Repeat the records below word for word, but start at the line that contains "Seguridad ciudadana (172, 978)", stop after the last line, and include nothing else.

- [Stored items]
◆ ◆ ◆ ◆

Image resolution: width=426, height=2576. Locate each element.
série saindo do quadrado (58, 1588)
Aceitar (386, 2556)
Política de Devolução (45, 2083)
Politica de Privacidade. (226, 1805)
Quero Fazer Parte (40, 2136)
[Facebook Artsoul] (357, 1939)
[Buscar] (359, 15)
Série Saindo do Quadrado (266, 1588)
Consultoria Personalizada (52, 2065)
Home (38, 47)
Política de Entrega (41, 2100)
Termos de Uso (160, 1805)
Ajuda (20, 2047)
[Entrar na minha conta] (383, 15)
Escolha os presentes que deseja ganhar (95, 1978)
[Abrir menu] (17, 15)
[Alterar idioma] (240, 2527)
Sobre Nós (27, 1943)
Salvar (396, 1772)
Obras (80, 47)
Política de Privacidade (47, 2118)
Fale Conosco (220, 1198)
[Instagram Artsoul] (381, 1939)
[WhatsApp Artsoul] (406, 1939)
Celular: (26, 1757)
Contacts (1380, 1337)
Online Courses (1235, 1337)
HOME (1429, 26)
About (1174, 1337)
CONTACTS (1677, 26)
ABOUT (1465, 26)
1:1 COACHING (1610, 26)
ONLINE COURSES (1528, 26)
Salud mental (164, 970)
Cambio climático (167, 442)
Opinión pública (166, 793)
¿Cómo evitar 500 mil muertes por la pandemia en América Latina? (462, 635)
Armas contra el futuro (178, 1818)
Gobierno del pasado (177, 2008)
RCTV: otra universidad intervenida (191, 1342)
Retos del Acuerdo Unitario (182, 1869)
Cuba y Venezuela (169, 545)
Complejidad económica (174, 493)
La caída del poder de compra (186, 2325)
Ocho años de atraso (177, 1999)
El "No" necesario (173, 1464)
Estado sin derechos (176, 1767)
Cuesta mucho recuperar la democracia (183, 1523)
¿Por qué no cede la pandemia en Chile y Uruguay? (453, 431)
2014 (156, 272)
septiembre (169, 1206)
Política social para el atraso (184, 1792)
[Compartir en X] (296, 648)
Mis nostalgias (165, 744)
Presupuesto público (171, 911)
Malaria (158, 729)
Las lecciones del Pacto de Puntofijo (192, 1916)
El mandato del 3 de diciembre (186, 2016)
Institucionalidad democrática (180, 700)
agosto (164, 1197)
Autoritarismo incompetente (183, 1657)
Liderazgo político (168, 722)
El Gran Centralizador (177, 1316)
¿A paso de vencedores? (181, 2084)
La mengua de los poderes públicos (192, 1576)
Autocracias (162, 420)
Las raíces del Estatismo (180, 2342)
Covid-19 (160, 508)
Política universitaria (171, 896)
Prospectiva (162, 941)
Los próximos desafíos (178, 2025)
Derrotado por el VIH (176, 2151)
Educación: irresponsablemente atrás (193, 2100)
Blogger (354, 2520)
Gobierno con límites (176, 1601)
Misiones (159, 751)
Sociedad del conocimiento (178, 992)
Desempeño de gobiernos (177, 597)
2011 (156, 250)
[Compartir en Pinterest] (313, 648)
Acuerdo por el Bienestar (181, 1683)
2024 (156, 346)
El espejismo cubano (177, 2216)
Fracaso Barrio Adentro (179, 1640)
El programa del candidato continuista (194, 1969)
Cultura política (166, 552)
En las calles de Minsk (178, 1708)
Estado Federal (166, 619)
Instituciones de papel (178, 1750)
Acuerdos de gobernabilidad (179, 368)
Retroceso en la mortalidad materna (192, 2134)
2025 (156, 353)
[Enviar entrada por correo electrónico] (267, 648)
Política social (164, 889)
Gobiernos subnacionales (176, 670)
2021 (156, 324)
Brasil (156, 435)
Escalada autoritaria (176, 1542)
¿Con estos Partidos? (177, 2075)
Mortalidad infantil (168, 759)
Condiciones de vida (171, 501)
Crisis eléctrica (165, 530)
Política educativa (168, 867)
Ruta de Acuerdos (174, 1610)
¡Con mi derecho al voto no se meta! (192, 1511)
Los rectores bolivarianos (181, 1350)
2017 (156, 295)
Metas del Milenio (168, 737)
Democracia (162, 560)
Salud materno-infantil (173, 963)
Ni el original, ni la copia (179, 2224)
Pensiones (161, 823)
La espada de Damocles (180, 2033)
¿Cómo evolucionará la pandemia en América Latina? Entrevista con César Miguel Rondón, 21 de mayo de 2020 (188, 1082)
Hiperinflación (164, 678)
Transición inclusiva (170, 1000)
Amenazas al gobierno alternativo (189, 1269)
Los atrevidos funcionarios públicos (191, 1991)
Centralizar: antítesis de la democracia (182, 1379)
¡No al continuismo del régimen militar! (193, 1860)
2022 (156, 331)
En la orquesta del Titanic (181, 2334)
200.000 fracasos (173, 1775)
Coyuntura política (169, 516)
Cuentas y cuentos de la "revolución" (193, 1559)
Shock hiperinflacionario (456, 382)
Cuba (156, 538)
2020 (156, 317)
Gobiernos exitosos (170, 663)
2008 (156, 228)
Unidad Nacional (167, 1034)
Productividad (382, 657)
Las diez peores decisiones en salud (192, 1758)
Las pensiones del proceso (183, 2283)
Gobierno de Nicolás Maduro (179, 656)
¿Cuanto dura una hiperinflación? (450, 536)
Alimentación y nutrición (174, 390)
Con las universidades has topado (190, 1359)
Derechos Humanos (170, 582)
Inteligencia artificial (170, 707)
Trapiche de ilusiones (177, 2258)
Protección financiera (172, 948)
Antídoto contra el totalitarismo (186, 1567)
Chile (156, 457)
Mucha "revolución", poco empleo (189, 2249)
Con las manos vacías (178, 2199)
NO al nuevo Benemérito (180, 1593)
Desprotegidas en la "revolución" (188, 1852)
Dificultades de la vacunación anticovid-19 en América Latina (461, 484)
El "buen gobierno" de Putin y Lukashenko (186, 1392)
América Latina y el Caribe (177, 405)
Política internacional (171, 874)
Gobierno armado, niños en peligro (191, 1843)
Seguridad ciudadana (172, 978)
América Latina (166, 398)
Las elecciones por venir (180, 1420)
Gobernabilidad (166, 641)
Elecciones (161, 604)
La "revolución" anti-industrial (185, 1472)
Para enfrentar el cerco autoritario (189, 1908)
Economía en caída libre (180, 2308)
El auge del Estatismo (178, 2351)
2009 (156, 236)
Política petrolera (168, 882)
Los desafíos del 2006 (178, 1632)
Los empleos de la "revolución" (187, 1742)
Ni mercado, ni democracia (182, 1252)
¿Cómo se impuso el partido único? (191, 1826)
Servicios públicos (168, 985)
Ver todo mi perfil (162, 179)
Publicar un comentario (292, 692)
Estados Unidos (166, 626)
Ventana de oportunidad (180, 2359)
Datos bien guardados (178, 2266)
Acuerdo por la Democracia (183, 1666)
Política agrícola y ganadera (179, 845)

◆ ◆ ◆ ◆

- [RESPONSE FOR THIS EXERCISE]
Seguridad ciudadana (172, 978)
América Latina (166, 398)
Las elecciones por venir (180, 1420)
Gobernabilidad (166, 641)
Elecciones (161, 604)
La "revolución" anti-industrial (185, 1472)
Para enfrentar el cerco autoritario (189, 1908)
Economía en caída libre (180, 2308)
El auge del Estatismo (178, 2351)
2009 (156, 236)
Política petrolera (168, 882)
Los desafíos del 2006 (178, 1632)
Los empleos de la "revolución" (187, 1742)
Ni mercado, ni democracia (182, 1252)
¿Cómo se impuso el partido único? (191, 1826)
Servicios públicos (168, 985)
Ver todo mi perfil (162, 179)
Publicar un comentario (292, 692)
Estados Unidos (166, 626)
Ventana de oportunidad (180, 2359)
Datos bien guardados (178, 2266)
Acuerdo por la Democracia (183, 1666)
Política agrícola y ganadera (179, 845)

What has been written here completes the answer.